Взгляд ее упал на лицо Нади, на книгу, раскрытую и брошенную на столе.

«…Вот… один образ… спокойный и тихий. Он в своей невинной любви и детской прелести говорит: остановись, вспомни обо мне».

Впервые за эти гибельные часы Анна Евдокимовна разрыдалась. Но слезы не принесли ей облегчения. Они бы облегчили ее горе, если бы она только жалела убитую Надю. Но это были слезы человека, который надорвался на подъеме и, вернувшись домой, знает, что не проживет и трех дней.

Час спустя, уже с сухими глазами, строго и прямо сидя подле Нади, она призналась себе в этом.

Очень недолго осталось жить. И то, что осталось, будет, собственно, не жизнью, а только лишь продвижением к смерти. Как только она подумала об этом, так сразу же в ее сознании стали отпадать все ее жизненные обязанности. И вслед за этим она почувствовала облегчение и спокойнее провела остаток ночи.

В обычный час Анна Евдокимовна вышла из дому. С утра разметелило. С каждым резким и холодным порывом ветра снежные вихри становились все плотнее и круче. И казалось, что с каждым новым порывом ветра тяжелое небо все ниже придвигается к земле.

Анна Евдокимовна шла с трудом, увязая в горбатых сугробах. Она шла к дому Рощина. Но не для того, чтобы заниматься с детьми. Значит, для того, чтобы проститься с ними? Нет, она меньше всего хотела сделать детей свидетелями своих последних минут.

Она шла потому, что чувствовала потребность двигаться — все равно куда и зачем.

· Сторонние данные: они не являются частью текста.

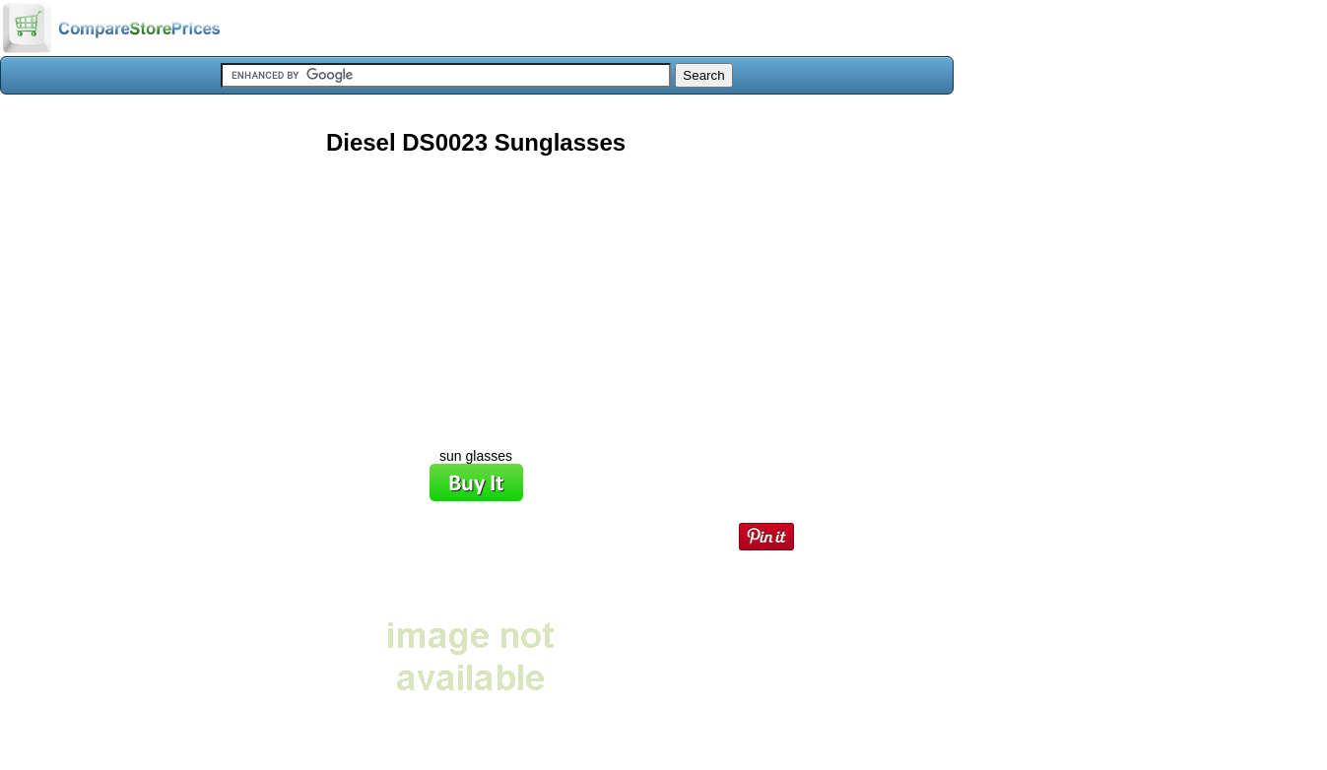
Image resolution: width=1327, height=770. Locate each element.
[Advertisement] (476, 294)
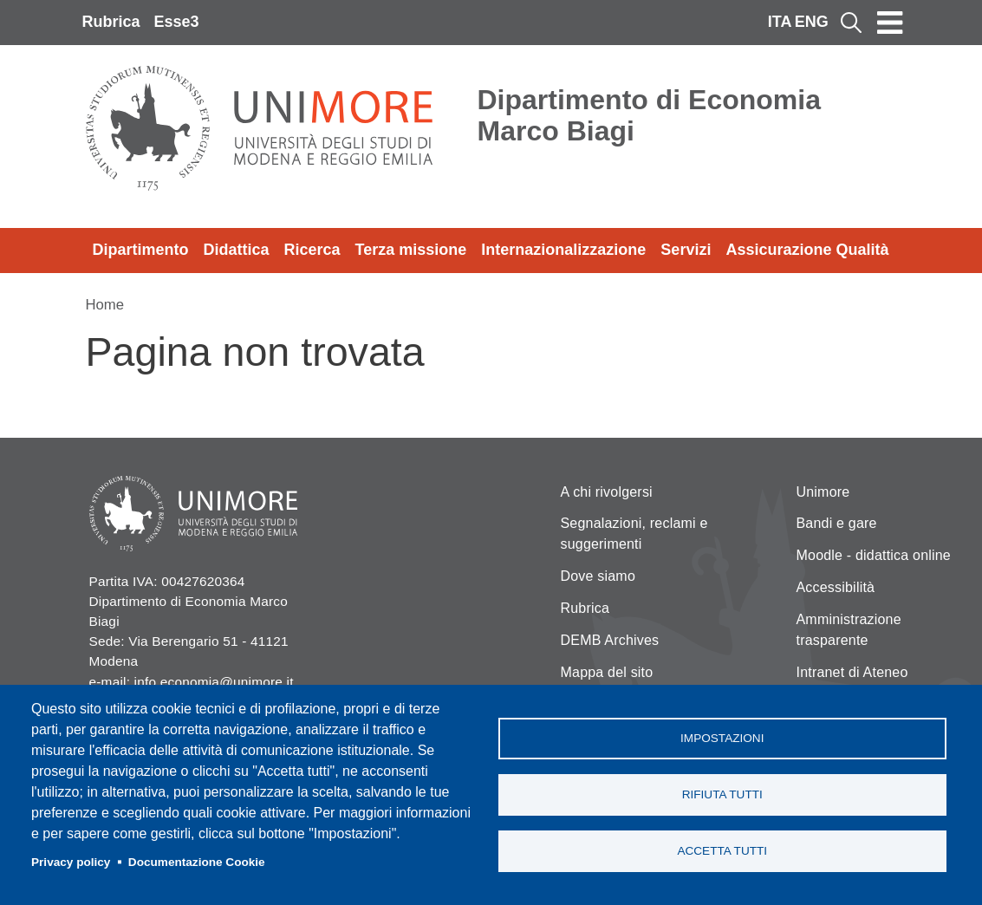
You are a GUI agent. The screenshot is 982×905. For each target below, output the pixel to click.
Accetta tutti (722, 850)
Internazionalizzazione (563, 249)
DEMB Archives (610, 640)
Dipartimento (141, 249)
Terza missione (411, 249)
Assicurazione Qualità (806, 249)
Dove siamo (598, 576)
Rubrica (111, 21)
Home (105, 304)
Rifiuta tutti (722, 794)
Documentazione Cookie (196, 862)
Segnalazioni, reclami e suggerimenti (634, 533)
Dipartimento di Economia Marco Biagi (649, 115)
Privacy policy (70, 862)
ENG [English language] (812, 21)
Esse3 (176, 21)
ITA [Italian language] (780, 21)
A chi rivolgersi (607, 492)
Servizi (685, 249)
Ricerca (312, 249)
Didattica (237, 249)
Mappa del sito (607, 672)
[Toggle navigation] (890, 22)
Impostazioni (722, 738)
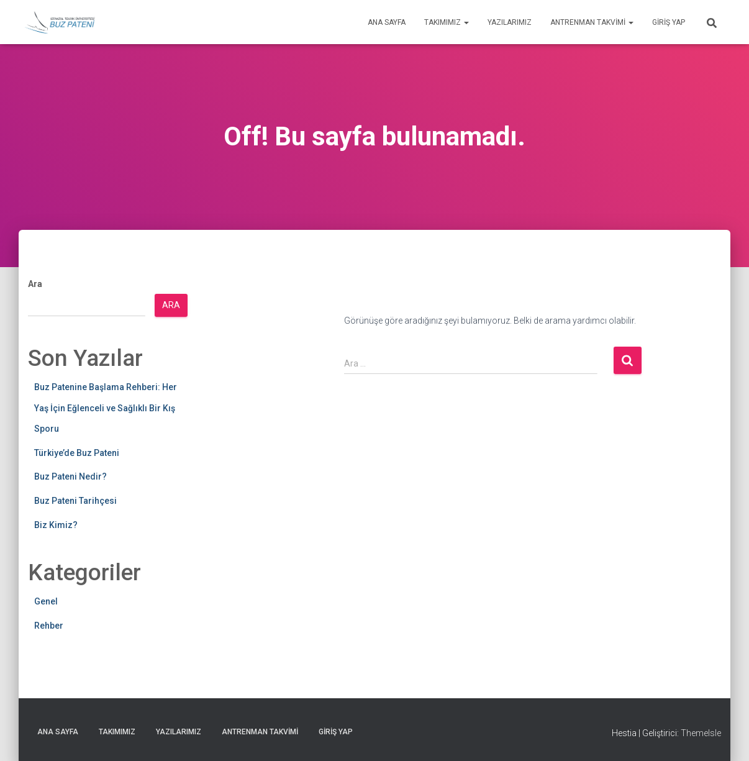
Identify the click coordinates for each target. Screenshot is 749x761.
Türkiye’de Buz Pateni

Было без пяти минут десять, когда она прошла мимо дома Рощина.

Все больше накидывало снега, все труднее было идти, но неудержимое стремление двигаться заставляло ее крепко держаться на ногах.

Анна Евдокимовна не знала, сколько времени прошло с тех пор, как она ушла из дому, и уже не замечала, по каким улицам идет.

Вдруг она услышала короткие выстрелы вдалеке, и вслед за этим свист над головой, и где-то вблизи грохот обвала. Анна Евдокимовна, не останавливаясь, свернула в какой-то незнакомый ей переулок. Выстрелы, свист, грохот и треск продолжались.